High Co-Payments Save Employers Money

Jun 20, 2007 6:00 PM

Changes in benefits led some employees to switch, stop taking medications

SALT LAKE CITY - Shifting the cost of prescription drugs, in the form of higher co-payments for health-plan members, saved employers up to $305 a year per worker without affecting short-term total health-care costs for any of five diseases, new research from the University of Utah Pharmacotherapy Outcomes Research Center and Intermountain Healthcare shows.

The study, published in the June issue of The American Journal of Managed Care , found, depending on which disease they had, some workers continued with their same medication, while others changed to less expensive ones, and others stopped taking them altogether when their co-payments increased.

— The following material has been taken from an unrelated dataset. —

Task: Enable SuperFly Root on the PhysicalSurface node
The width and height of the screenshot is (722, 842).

Researchers at the University's Pharmacy Outcomes Research Center, part of the College of Pharmacy, tracked the effect of higher prescription co-payments on the costs of employer-sponsored health plans and total health-care costs from January 2001 through December 2002. The study followed employees taking medication for osteoarthritis, asthma, allergic rhinitis, high blood pressure, and diabetes.

The researchers studied companies and workers whose health insurance is provided through SelectHealth, a subsidiary of Intermountain Healthcare in Salt Lake City. Changes in the benefit designs were made at the employers' request.

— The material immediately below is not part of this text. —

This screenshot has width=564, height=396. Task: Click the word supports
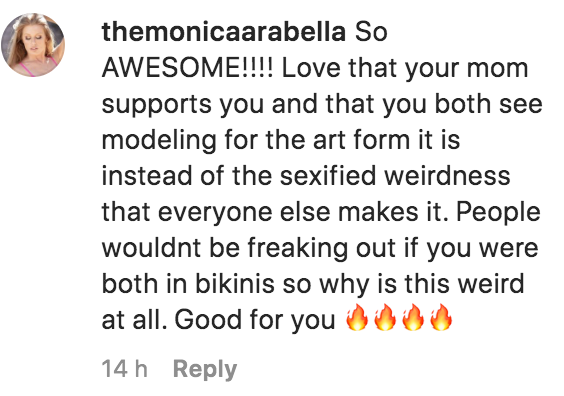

Lead author Diana I. Brixner, Ph.D., R.Ph., chair of the Department of Pharmacotherapy at the University's College of Pharmacy, called the study's findings mixed. "Co-payment increases can appropriately decrease costs for a health-care system without showing negative effects on costs in other areas," she said. "But discontinuing their medication may affect individual patients."

Brixner cautioned the study looked at medical outcomes for only a year following the co-payment increases, so longer-term effects on the overall costs weren't studied. The effect of the higher co-payments was compared with workers in a control group whose prescription costs did not increase.

Those with diabetes, a disease that needs constant monitoring and can be subject to sudden changes, were least likely to switch or discontinue medications. Nearly 54 percent of these diabetes patients continued with their current prescriptions, while 22 percent switched to cheaper ones, and 20 percent stopped taking medication altogether. The percentage of employees who stopped their medication did not differ from that of the control group.

Patients with osteoarthritis, allergic rhinitis, and asthma were more likely to discontinue their prescriptions, with more than 60 percent stopping their drug therapy when the co-payment went up. But 50 percent of patients in the control group stopped their medication as well, indicating the discontinuation rate among patients for these three diseases is higher regardless of the co-payment. Only 5 percent to 10 percent of patients whose co-payments increased switched to cheaper drugs, while 25 percent to 30 percent stayed on the same medication. Patients' decisions may have been affected by the acute or seasonal nature of these diseases and the availability of over-the-counter medications for osteoarthritis pain and allergic rhinitis, Brixner said.

The group with high blood pressure was more evenly distributed between continuing with the same prescriptions (43 percent) and stopping medication altogether (39 percent).

The yearlong prescription cost savings for employers ranged from $92 for each employee with diabetes, $95 for those with allergic rhinitis, $180 for high blood pressure, $269 for asthma, and $305 for workers taking drugs for osteoarthritis.

Co-authors on the study include Gary M. Oderda, Pharm.D., MPH, professor of pharmacotherapy; and H. Eric Cannon, Pharm.D., SelectHealth, and adjunct instructor of pharmacotherapy in the College of Pharmacy; Vijay N. Joish, Ph.D., of Sanofi Aventis, Bridgewater, N.J., and Steven G. Avery, R.Ph., of PartnersRX, Scottsdale, Ariz.

The study was funded in part by the Foundation of Managed Care Pharmacy.